Trump's War, Mnangagwa's Constitution, and the 5 Power Plays Reshaping Africa This Morning
Trump's war exposed. Mnangagwa's constitution advances. Congo's drone war escalates. The 11 power plays reshaping Africa today.
The single most important political development for African power players today is not what happened in the Strait of Hormuz. It is what the Hormuz crisis revealed about who controls the levers and who is being played. The Iran war has entered its third week with no off-ramp in sight. Israel struck Iran's South Pars gas field on Wednesday. Iran retaliated across the entire Gulf. Donald Trump threatened to blow up the world's largest gas reserves if Tehran touches Qatar again. And while every camera on earth points at the Middle East, the real coalition mathematics are shifting quietly across Africa.
- Trump just revealed the limits of American power. The Strait of Hormuz remains effectively closed. Twenty percent of the world's oil is trapped. Trump posted on social media that the US does not need anyone's help to reopen it, but a senior British military official said any reopening is a long way off because of mines, drones and attack boats. Iran is still exporting oil to China through the same Strait it has closed to everyone else, using yuan-denominated contracts. The winning coalition here is Beijing and Tehran. The losing coalition is every US-aligned economy paying $110 for oil while China buys Iranian crude at a discount. African leaders aligned with Washington should be asking themselves what that alignment is actually delivering right now.
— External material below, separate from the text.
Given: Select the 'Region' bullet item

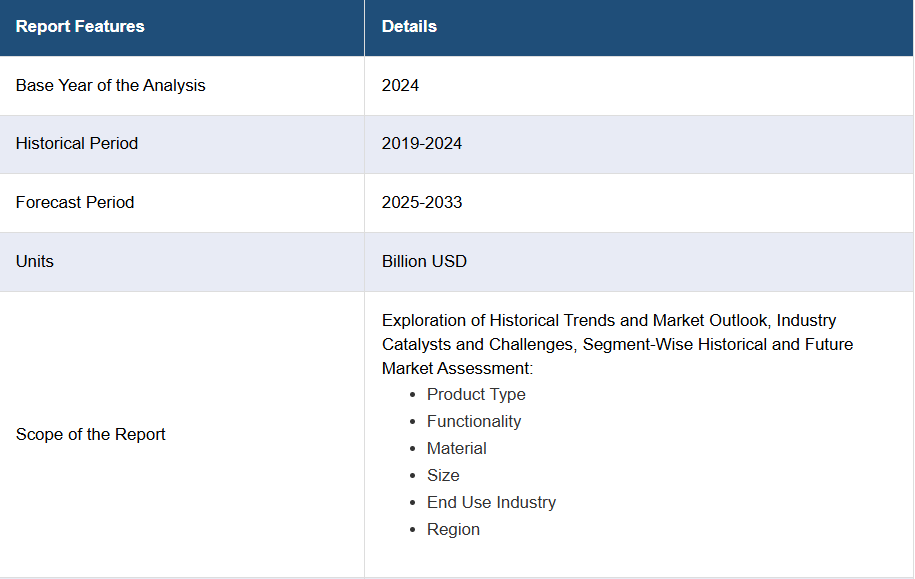Looking at the screenshot, I should click(x=453, y=530).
- Zimbabwe's Constitutional Amendment Bill No. 3 enters its most dangerous phase. Parliament announced public hearings from 30 March to 2 April. The Bill proposes replacing direct presidential elections with a parliamentary selection process, extending terms from 5 to 7 years, and transferring the voters' roll from ZEC to the Registrar-General. Published yesterday on ConstitutionNet, constitutional scholar D. Tinashe Hofisi called it executive consolidation through constitutional disruption. The Selectorate mathematics are blunt. ZANU-PF holds a supermajority in the National Assembly after opposition recalls. Traditional chiefs in the Senate vote with the ruling party. The Bill needs roughly 3 Senate defections to pass. It will pass. The real question is not whether it passes but what the winning coalition extracts in return. Every ZANU-PF faction backing this Bill is pricing in a private goods expectation for 2028 to 2030. Attorney-General Virginia Mabiza says it strengthens institutions, not individuals. ZANU-PF Harare chairman Godwills Masimirembwa says no referendum is required because the Bill does not extend a term limit, it extends a term. That distinction is the entire game. Watch who gets rewarded for public support in the next 90 days. That is the defection map.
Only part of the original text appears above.